Your task.
Repeat exactly the stretch of lines that starts with the one containing "The width and" and ends with the last line of the material. Leave out pictures.

Data provided.
______________________________
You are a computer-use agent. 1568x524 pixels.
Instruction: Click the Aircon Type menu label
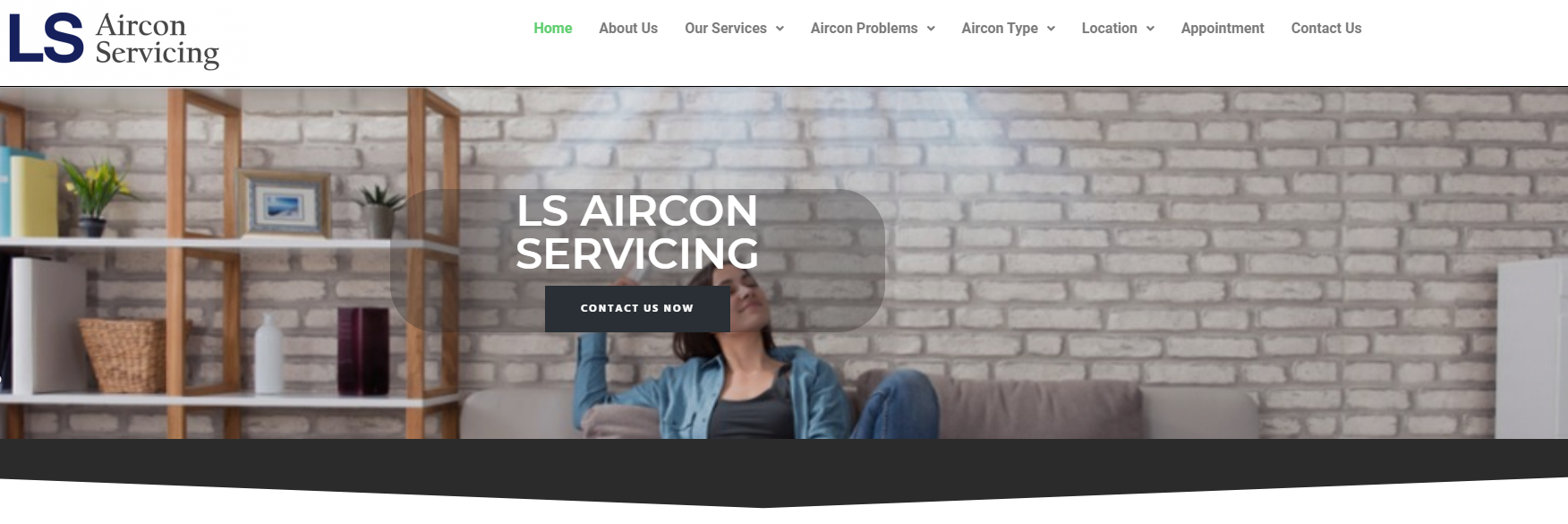pos(1000,29)
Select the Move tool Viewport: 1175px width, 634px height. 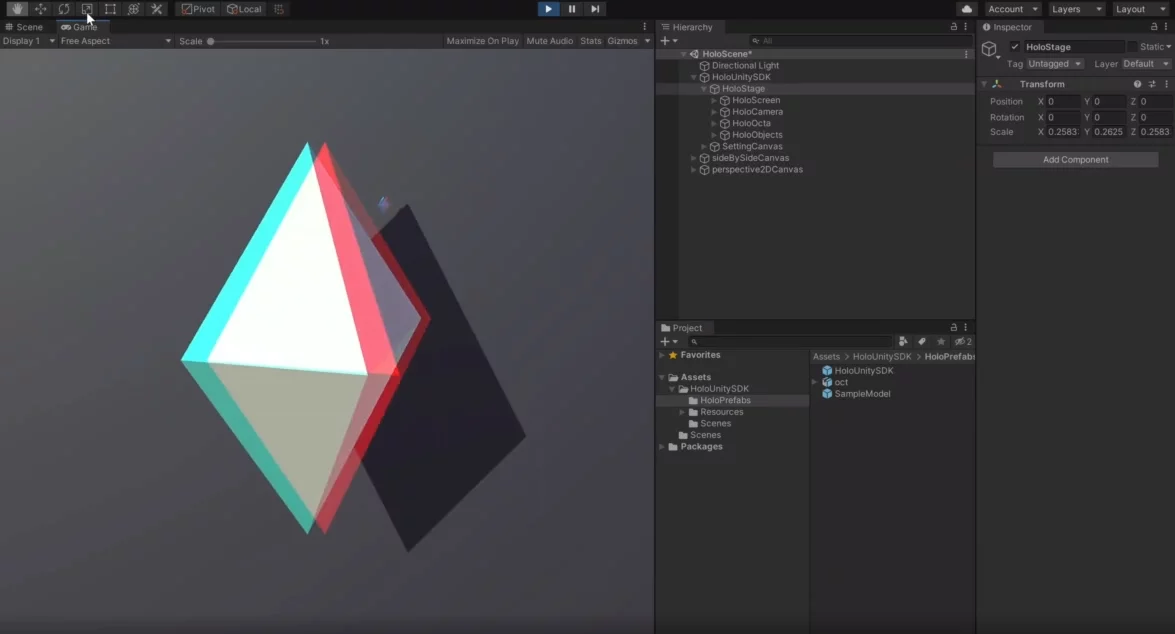[41, 9]
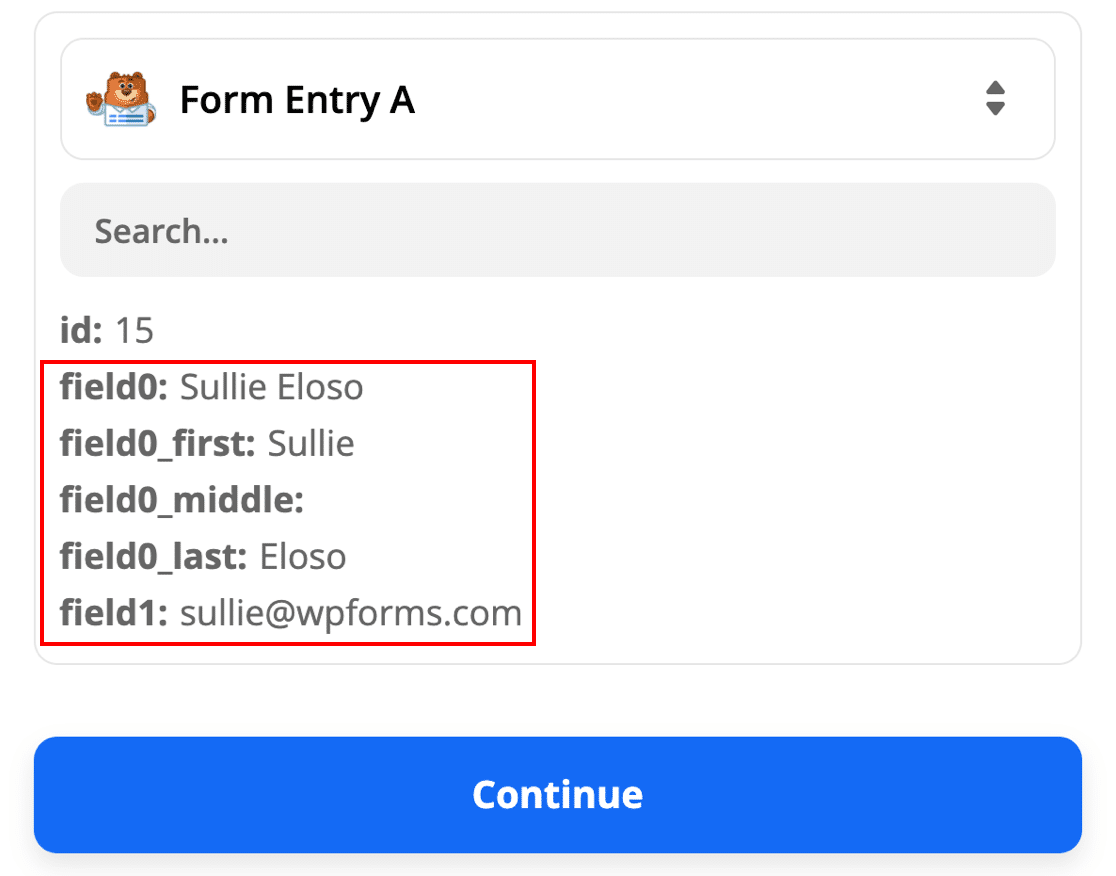This screenshot has width=1116, height=876.
Task: Select the "field0:" label
Action: point(113,387)
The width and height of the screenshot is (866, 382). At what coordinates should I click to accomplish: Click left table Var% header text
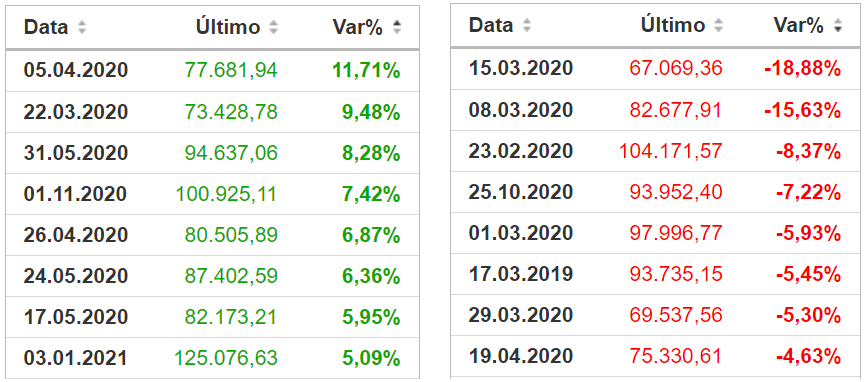coord(357,27)
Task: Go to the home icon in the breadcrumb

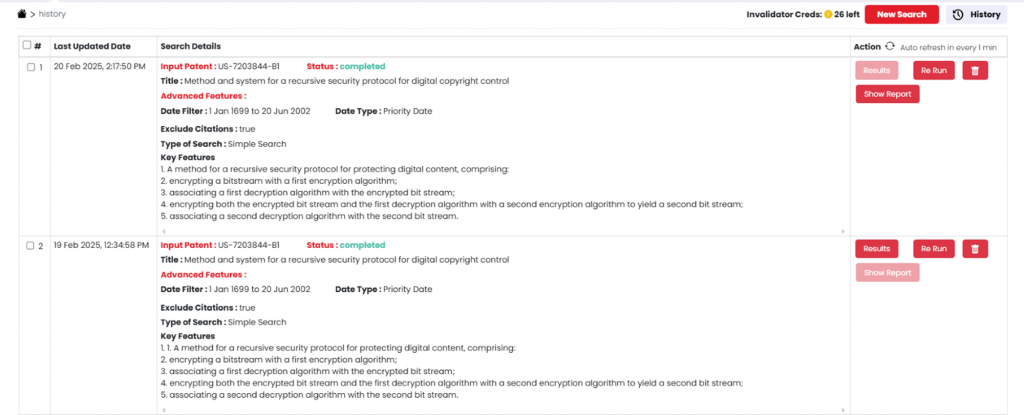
______________________________
Task result.
The width and height of the screenshot is (866, 382). At what coordinates should I click to accomplish: Click left table Var% header text
coord(357,27)
Task: Go to the home icon in the breadcrumb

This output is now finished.